An outgoing wave washes over a rocky beach on the Oregon Coast.
I really enjoy this image. It's very high-key and low contrast, with a low degree of detail, and I wouldn't change a thing about how I processed it, which was honestly not very much at all.
I wanted calm, serene, soft, and gentle. This is oftentimes the kind of experience that I love and seek with my time in nature. Simple and soothing... but still deeply powerful. And sometimes during even the most invigorating of environments, just losing myself in the viewfinder and really getting to know a particular scene can bring me that feeling. This is one such image.
What was actually happening in this image was fairly violent. This was taken an an anonymous location as a fairly active surf interacted with a steep bank of rocks which were piled up behind a sea stack. The waves would crash with a violent thunder right onto the rocks, shuffling them up and around, and then washing back down, resulting in completely new patterns and alignments every 20 to 30 seconds.

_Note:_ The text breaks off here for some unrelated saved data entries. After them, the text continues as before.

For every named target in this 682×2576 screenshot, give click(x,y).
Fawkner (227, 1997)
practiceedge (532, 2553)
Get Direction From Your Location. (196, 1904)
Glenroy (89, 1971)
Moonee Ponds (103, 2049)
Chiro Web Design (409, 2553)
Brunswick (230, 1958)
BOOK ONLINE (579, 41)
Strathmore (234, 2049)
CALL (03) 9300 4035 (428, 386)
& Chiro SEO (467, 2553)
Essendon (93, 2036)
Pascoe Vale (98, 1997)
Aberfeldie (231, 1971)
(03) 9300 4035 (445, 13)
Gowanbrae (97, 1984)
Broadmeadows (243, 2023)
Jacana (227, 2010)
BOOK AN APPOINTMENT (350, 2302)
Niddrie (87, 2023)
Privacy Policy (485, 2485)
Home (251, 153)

The sun was out and the brightness of the scene in the mid-afternoon April light was uncomfortable to look at, and I knew immediately that I was going to use a very long shutter speed. So I threw on my 10-stop filter, dropped my ISO, and stopped down to f/29 to get a 6 second exposure, the time set by approximately how long it took from the time the wave crashed to the time the water was no longer flowing through the rocks.
I got numerous photos that day, some strong in their own right, some with faults that bothered me, and some I couldn't decide between. But when I saw this image, I stopped looking immediately.
All images that I receive are postcards from the scene, tokens of the time spent together, and represent the feeling that I receive. Sometimes there's nothing to explain by why I choose an image. Some of them, such as this one, are just the right one without a question.